╭─ Provided passage
S3 Analytics – S3 Storage Classes Analysis

  • S3 Analytics – Storage Class Analysis helps analyze storage access patterns to decide when to transition the right data to the right storage class.
  • S3 Analytics feature observes data access patterns to help determine when to transition less frequently accessed STANDARD storage to the STANDARD_IA (IA, for infrequent access) storage class.
  • Storage Class Analysis can be configured to analyze all the objects in a bucket or filters to group objects.

AWS Certification Exam Practice Questions

  • Questions are collected from Internet and the answers are marked as per my knowledge and understanding (which might differ with yours).
  • AWS services are updated everyday and both the answers and questions might be outdated soon, so research accordingly.
  • AWS exam questions are not updated to keep up the pace with AWS updates, so even if the underlying feature has changed the question might not be updated
  • Open to further feedback, discussion and correction.
  1. What does RRS stand for when talking about S3?
    1. Redundancy Removal System
    2. Relational Rights Storage
    3. Regional Rights Standard
    4. Reduced Redundancy Storage
  2. What is the durability of S3 RRS?
╰─
╭─ Data extract
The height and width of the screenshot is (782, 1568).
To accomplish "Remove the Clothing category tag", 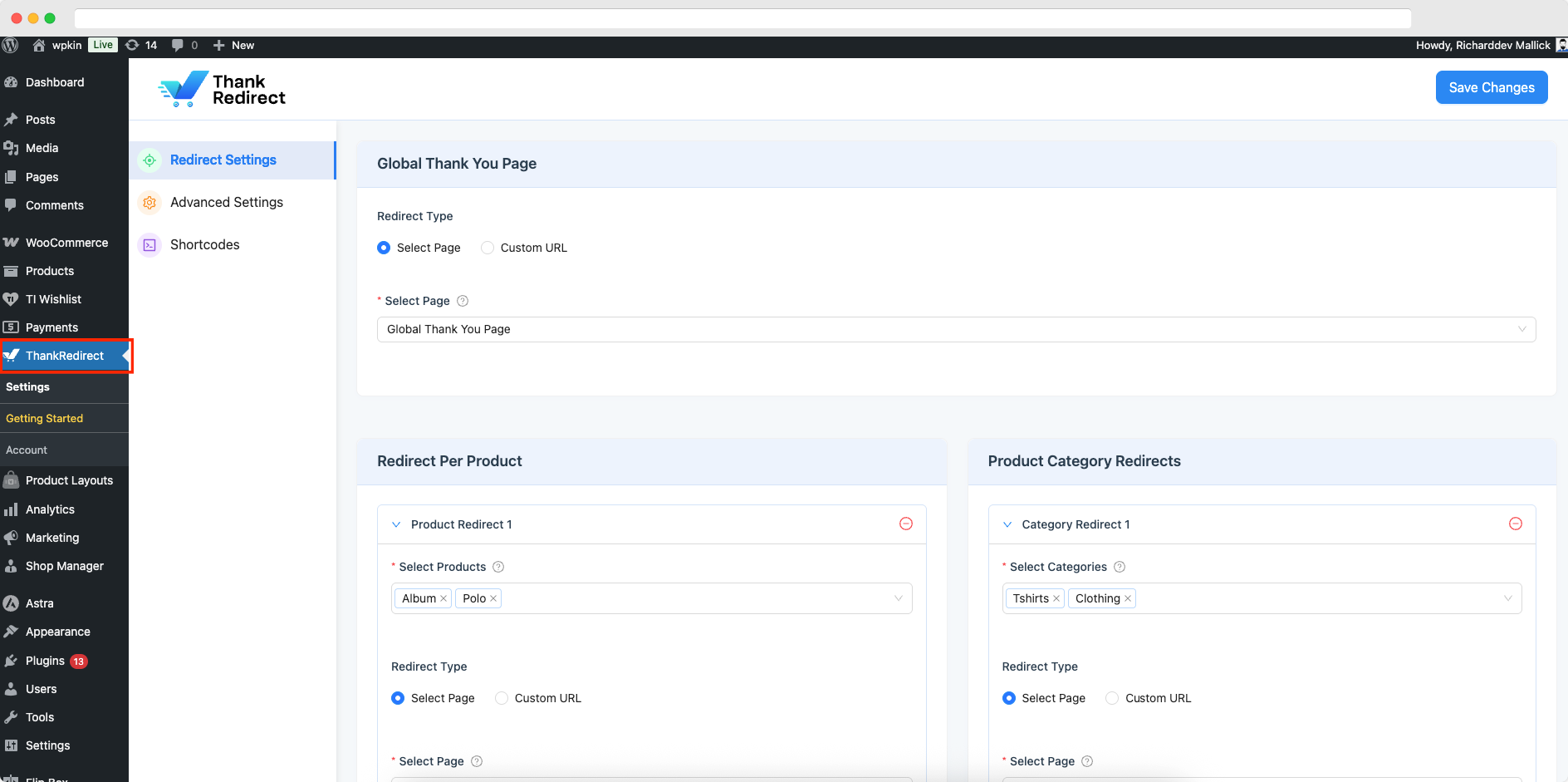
╰─
╭─ Data extract
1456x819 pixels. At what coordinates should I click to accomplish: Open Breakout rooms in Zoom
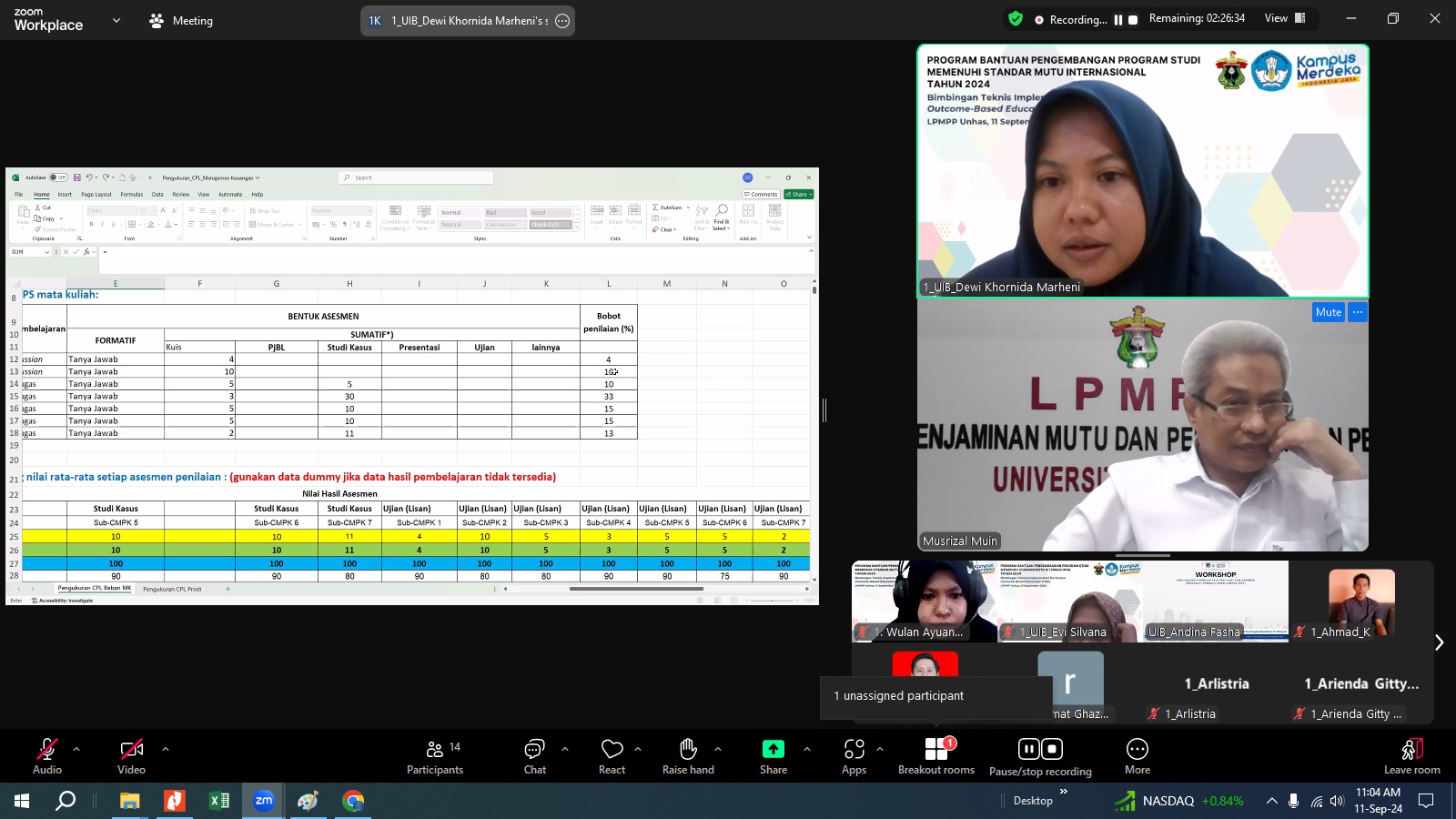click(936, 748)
╰─
__Things to do__:
- A) Set down the part of the S3 Analytics page that begins at the words "AWS Certification Exam" and stops after "talking about S3?".
- B) On the S3 Analytics page, what does the abbreviation IA mean?
- C) Continue the S3 Analytics page from the point where it stops.

__Answers to the problems__:
- A)
AWS Certification Exam Practice Questions

  • Questions are collected from Internet and the answers are marked as per my knowledge and understanding (which might differ with yours).
  • AWS services are updated everyday and both the answers and questions might be outdated soon, so research accordingly.
  • AWS exam questions are not updated to keep up the pace with AWS updates, so even if the underlying feature has changed the question might not be updated
  • Open to further feedback, discussion and correction.
  1. What does RRS stand for when talking about S3?

- B) Infrequent access.

- C)
    1. 99.99%
    2. 99.95%
    3. 99.995%
    4. 99.999999999%
  3. What is the Reduced Redundancy option in Amazon S3?
    1. Less redundancy for a lower cost
    2. It doesn’t exist in Amazon S3, but in Amazon EBS.
    3. It allows you to destroy any copy of your files outside a specific jurisdiction.
    4. It doesn’t exist at all
  4. An application is generating a log file every 5 minutes. The log file is not critical but may be required only for verification in case of some major issue. The file should be accessible over the internet whenever required. Which of the below mentioned options is a best possible storage solution for it?
    1. AWS S3
    2. AWS Glacier
    3. AWS RDS
    4. AWS S3 RRS (Reduced Redundancy Storage (RRS) is an Amazon S3 storage option that enables customers to store noncritical, reproducible data at lower levels of redundancy than Amazon S3’s standard storage. RRS is designed to sustain the loss of data in a single facility.)
  5. A user has moved an object to Glacier using the life cycle rules. The user requests to restore the archive after 6 months. When the restore request is completed the user accesses that archive. Which of the below mentioned statements is not true in this condition?
    1. The archive will be available as an object for the duration specified by the user during the restoration request
    2. The restored object’s storage class will be RRS (After the object is restored the storage class still remains GLACIER. Read more)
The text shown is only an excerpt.